Development of a methodology for continuous measurement of the energy performance of low-energy buildings


This project is supported and financed by the ANR within the framework of the HABISOL call for projects: HABitat Intelligent and Solar Photovoltaic

Coordinator: Olivier Flechon, CEA-INES

Azimut Monitoring, now part of the Hager Group

INES - National Institute for Solar Energy

LIST - Systems and Technology Integration Laboratory

LISTIC - Computer Science, Systems, Information and Knowledge Processing Laboratory

LOCIE - Design Optimisation and Environmental Engineering Laboratory

Context: the environmental issue

The main energy-consuming sector in France is the residential and tertiary sectors (46.5% of total national consumption), ahead of transport and industry.
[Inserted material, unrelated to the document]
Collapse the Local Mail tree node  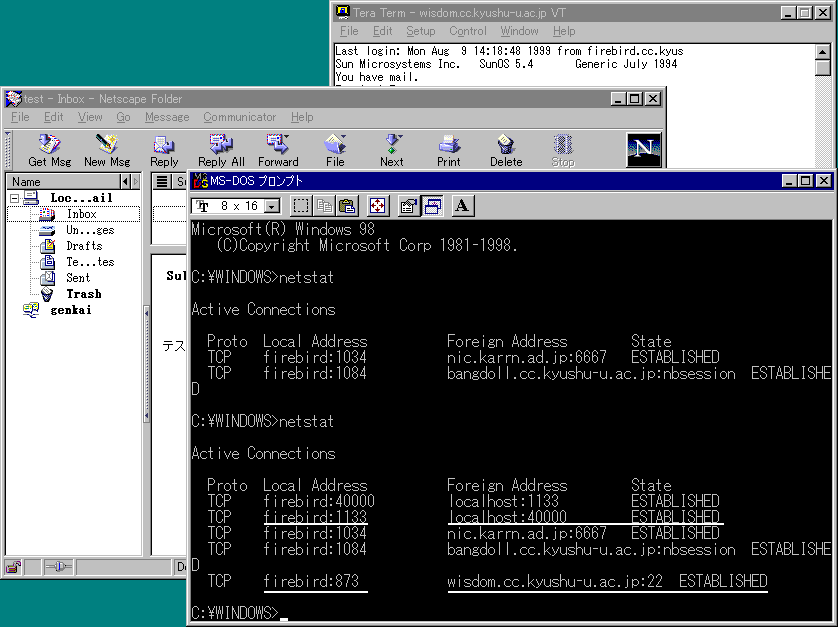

It also accounts for 25% of national carbon dioxide emissions and therefore contributes significantly to the greenhouse effect.

In the framework of the Kyoto agreements, France is committed to reducing its greenhouse gases by 4 by 2050. In order to achieve part of this objective, France wishes to accelerate the development of highly energy-efficient buildings, with buildings with the BBC (Bâtiment Basse Consommation) label as of 2012 and globally positive buildings integrating energy production by ENR by 2020.

Thus, the building is the object of particular attention at a time when the safeguarding of our environment is a universal issue. This sector can be seen as the main and most accessible source of energy efficiency. This is why many hopes are pinned on the rapid and effective implementation of solutions to improve the energy performance of buildings.

The French and international research , aware of the stakes involved, has been making a major effort for several years to develop projects, both in the field of technology development and in that of evaluation and simulation tools, aimed at innovation in the field of energy efficiency and the integration of renewable energies. In the context of the construction of new buildings with very low or even autonomous energy consumption, it becomes imperative to set up a systematic practice of monitoring the newly constructed building in order to verify that its actual performance is in line with the objectives set in the project and with the prescriptions made at the design stage. Indeed, the client will want to know why he paid more for the construction and to verify that what he was predicted corresponds to reality.

In the event that the observed performance is not in line with the objectives, it is necessary to be able to carry out a diagnosis of the building in order to identify and prioritise the causes of the malfunction. Finally, monitoring of the building throughout its life would make it possible to detect any drift in operation and to ensure more efficient management of its energy behaviour. It is even possible to envisage the building's own autonomy by giving it a form of intelligence through observation and a formalism of description (self-diagnosis).


The main objective of this project is to develop a methodology to continuously measure the performance of future BBC or BEPOS buildings. This methodology should eventually enable the development of an ambitious concept of "Energy Result Guarantee" on the same principle as the "Solar Result Guarantee" (GRS) developed for Individual Solar Hot Water Heating (CESI). This GRE will allow the project owner to know what he is committing to when designing the building. It will also enable corrections to be made during the life of the building and problems to be diagnosed.

The implementation of the means of measures is particularly important and ambitious as well. Indeed, each experimental building of the platform will be equipped with several hundreds of sensors whose metrology and results management will have to be ensured.

Thus, LISTIC will bring these skills in the development of data management and data fusion methods for the study and design of the software and hardware architecture that will support the operational levels. In particular, this architecture will offer the services to abstract the functions offered by the tools and sensors positioned in the buildings to perform the processing and presentation of information in near real time.

In the framework of the project, we will place particular emphasis on the capacity for infrastructure evolution and the agility of the systems put in place in relation to the changes required by energy consumption models and user practices, and on tools that promote technological evolution and interoperability using approaches developed within distributed information fusion systems.